В «Дне четвертом» Сальвиати продолжает читать и комментировать латинский трактат. Речь идет о движении бросаемых тел.
Если Галилей и не изложил закона инерции во всеобъемлющей формулировке, он тем не менее пришел к выводу: «Когда тело движется по горизонтальной плоскости, не встречая никакого сопротивления движению, движение его является равномерным и продолжалось бы постоянно, если бы плоскость простиралась в пространстве без конца».
«Если же плоскость конечна и расположена высоко, — говорилось далее в трактате, — то тело, имеющее вес, достигнув конца плоскости, продолжает двигаться далее таким образом, что к его первоначальному равномерному беспрепятственному движению присоединяется другое, вызываемое силою тяжести, благодаря чему возникает сложное движение, слагающееся из равномерного горизонтального и естественно-ускоренного вниз; его я называю движением бросаемых тел».
Здесь излагается открытие Галилея, имевшее первостепенное значение для баллистики: тело, брошенное под углом к горизонту, движется по траектории, представляющей собой параболу, если пренебречь сопротивлением воздуха.

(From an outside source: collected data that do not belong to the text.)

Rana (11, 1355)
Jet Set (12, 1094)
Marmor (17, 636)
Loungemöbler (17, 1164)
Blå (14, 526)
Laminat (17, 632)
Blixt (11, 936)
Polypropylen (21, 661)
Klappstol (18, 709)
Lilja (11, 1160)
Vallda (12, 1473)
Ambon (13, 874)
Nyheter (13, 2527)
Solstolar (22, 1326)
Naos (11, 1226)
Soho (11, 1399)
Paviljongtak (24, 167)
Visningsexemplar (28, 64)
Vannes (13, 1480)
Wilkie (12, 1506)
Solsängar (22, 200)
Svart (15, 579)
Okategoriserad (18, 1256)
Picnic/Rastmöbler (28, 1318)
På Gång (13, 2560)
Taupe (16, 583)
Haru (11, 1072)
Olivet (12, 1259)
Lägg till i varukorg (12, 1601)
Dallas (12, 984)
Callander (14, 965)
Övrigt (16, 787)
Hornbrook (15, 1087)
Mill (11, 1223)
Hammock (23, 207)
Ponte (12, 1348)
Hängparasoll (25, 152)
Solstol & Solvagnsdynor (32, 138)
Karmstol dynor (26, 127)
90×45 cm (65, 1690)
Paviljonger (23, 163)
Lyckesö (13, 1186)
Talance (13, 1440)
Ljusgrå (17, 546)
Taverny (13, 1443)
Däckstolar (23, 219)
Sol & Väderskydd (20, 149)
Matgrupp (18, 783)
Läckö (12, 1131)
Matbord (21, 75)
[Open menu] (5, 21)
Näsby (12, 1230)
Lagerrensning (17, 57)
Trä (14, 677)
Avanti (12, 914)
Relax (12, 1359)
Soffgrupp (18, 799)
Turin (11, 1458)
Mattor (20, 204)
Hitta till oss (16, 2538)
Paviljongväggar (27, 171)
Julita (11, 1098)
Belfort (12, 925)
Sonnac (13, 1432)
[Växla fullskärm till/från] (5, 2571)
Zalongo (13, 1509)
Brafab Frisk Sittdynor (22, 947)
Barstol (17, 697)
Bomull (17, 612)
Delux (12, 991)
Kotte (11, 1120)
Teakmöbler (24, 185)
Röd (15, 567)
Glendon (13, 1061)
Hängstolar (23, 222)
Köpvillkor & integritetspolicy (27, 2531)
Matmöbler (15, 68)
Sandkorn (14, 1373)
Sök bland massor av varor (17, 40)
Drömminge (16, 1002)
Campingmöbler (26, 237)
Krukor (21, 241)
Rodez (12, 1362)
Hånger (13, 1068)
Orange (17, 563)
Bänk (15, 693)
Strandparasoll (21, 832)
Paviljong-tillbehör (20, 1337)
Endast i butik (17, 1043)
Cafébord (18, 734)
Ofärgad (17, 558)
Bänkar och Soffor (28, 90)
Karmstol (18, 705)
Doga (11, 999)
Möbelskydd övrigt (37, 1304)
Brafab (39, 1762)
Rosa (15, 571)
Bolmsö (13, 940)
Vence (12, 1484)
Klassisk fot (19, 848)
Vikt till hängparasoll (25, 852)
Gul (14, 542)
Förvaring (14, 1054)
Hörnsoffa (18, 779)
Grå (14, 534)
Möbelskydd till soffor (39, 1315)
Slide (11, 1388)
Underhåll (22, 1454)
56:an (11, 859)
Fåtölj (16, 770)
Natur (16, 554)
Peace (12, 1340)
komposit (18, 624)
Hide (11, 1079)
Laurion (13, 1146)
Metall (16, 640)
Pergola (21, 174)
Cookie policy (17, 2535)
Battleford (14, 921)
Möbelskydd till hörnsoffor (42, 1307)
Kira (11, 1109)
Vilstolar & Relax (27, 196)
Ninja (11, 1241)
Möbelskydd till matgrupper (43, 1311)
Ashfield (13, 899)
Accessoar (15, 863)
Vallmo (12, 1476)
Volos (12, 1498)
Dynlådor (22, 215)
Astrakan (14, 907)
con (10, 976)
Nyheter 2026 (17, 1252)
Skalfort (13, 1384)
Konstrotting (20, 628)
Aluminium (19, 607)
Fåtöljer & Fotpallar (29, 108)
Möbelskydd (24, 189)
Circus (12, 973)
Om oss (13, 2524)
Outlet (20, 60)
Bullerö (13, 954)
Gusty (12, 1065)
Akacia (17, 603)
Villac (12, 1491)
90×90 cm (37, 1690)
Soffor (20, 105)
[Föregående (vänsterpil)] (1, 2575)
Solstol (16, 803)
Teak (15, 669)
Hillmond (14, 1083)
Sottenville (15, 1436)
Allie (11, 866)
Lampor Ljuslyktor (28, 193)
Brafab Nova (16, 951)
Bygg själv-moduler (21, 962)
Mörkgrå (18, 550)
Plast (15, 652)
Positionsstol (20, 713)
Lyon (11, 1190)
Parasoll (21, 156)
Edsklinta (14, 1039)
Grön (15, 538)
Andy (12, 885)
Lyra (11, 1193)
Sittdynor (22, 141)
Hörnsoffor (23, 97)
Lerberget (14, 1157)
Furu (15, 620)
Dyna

Галилей выяснял и практическую ценность этого открытия: показывал, как найти угол возвышения, обеспечивающий наибольшую дальность полета артиллерийских снарядов, и приводил исчисленные им баллистические таблицы. Принцип сложения скоростей двух движений, из коих одно «естественное», а другое «насильственное», был очень плодотворен не только для механики. Он открывал новую главу и в философии, поскольку устранял столь существенное для доктрины перипатетиков различие движения «естественного» и «насильственного». Это явилось новым торжеством математического метода Галилея: он разрушил один из краеугольных камней схоластической философии.
Работа, напряженная работа скрашивала дни вынужденного уединения. Ему было запрещено покидать Арчетри и показываться во Флоренции. Собственный дом, прежде шумный и гостеприимный, стал местом его заточения. Теперь в конце своих писем рядом с датой Галилей нередко делал приписку: «Из Арчетри, тюрьмы моей».
Фульдженцио Миканцио, ближайший сподвижник Паоло Сарпи, всю жизнь питал к Галилею самые добрые чувства. С грустью вспоминал он те далекие, безвозвратно ушедшие времена, когда в Венеции за бокалом вина они вели нескончаемые беседы. Процесс Галилея Миканцио воспринял с возмущением. Он считал своим долгом делать для опального друга все, что было в его силах. Если Галилей захочет что-нибудь опубликовать, то он, Миканцио, к его услугам!